Key Issues We’re Tackling

Challenging the Status Quo. Restoring Resilience. Protecting the Future.

Why Change Is Urgent

Conventional beekeeping has created a system that is high-intervention, import-reliant, and increasingly unsustainable – for both honey bees and beekeepers. Despite decades of technical fixes, core problems remain unresolved or are worsening.

Sustainable Honey Bees CIC exists to confront these issues head-on.

We work to address the root causes, not just the symptoms – and to offer realistic, ethical, and ecological alternatives.

Core Issues We’re Tackling

1. The Problem with Imports

Each year, thousands of honey bee queens and colonies are imported into the UK from across Europe and beyond.

This ongoing trade:

  • Disrupts local adaptation and genetic stability
  • Increases hybridisation and loss of Apis mellifera mellifera traits
  • Creates dependency on external breeding systems
  • Increases disease and parasite risks
  • Undermines efforts to build resilient, regionally adapted bee populations

Our position:
We call for a phased end to honey bee imports. We support and facilitate locally adapted breeding efforts – region by region – to create sustainable, resilient stock for the long term.

2. Genetic Instability and Loss of Adaptation

Most UK bees today are hybrids – the result of decades of cross-subspecies breeding and unregulated imports. This genetic instability undermines colony coherence, behavioural predictability, and environmental fit.

  • Hybrids often exhibit high requeening and swarming rates
  • Genetic traits are diluted with every new import
  • Local adaptation is lost before it can be restored

Our solution:
We promote genetically stable, regionally adapted honey bee populations – especially the native A. m. mellifera.

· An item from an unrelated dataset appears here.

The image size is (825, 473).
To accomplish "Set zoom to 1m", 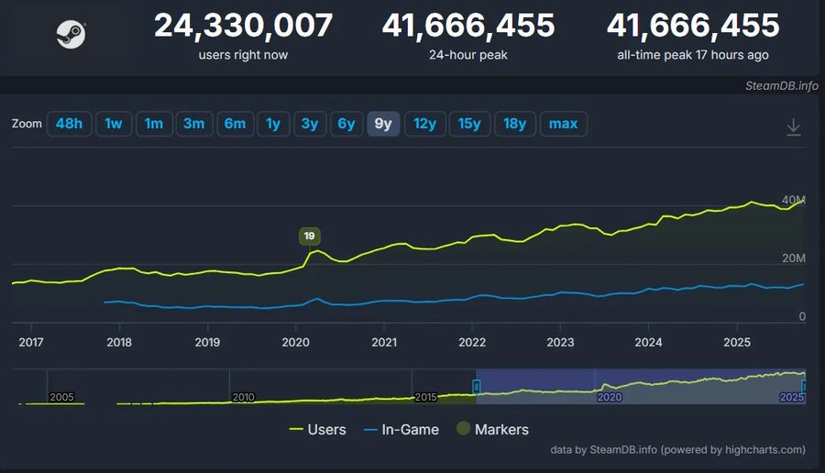I will click(154, 124).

We support voluntary conservation areas, community breeding networks, and practical tools to enable transition.

3. Environmental Degradation

Modern land use – from monocultures to pesticide-heavy farming – has severely reduced the quality of forage and nesting environments for all pollinators, including honey bees.

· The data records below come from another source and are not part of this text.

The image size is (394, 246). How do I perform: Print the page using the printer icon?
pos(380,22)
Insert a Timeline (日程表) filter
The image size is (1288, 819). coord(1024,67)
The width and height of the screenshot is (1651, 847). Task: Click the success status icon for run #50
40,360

  • Seasonal dearths and poor nutrition weaken colonies
  • Pesticide exposure interacts with disease vulnerability
  • Habitat fragmentation increases stress and drift

Our approach:
We work with partners to promote forage-rich, diverse, and pesticide-free landscapes. We see beekeepers as potential stewards of local ecosystems – and work to equip them accordingly.

4. Unethical and Unsustainable Management Practices

Many common practices in conventional beekeeping actively undermine bee health and welfare:

  • Routine prophylactic treatment with chemicals
  • Regular artificial requeening with imported stock
  • Frequent sugar syrup and pollen substitute feeding
  • High-density apiary placement
  • Queen clipping, wing trimming, and excessive manipulation

Our position:
We advocate for bee-centred management grounded in natural processes, not chemical dependence. This includes:

  • A move to treatment-free systems
  • Respect for natural colony cycles
  • Intervention only when necessary, and always with welfare as the priority

5. A Broken Business Model

Commercial beekeeping is under pressure. Cheap imports, honey adulteration, and escalating costs make long-term viability difficult.

The conventional model often requires:

  • High turnover of colonies
  • Dependence on imported queens
  • Reliance on chemical controls and feeding

Our vision:
We are working with commercial beekeepers to co-develop sustainable business models based on:

  • Local breeding
  • Ethical honey production
  • Reduced inputs
  • Premium pricing through traceability and trust

6. A Lack of Independent Leadership

The UK beekeeping sector is dominated by voices defending the status quo – even when the evidence shows it’s not working. Many organisations remain resistant to change.

We believe it’s time to offer an alternative.
Sustainable Honey Bees CIC and the Sustainable Beekeeping Network aim to provide the leadership, evidence, and collaboration space needed to build momentum for real change – from the ground up.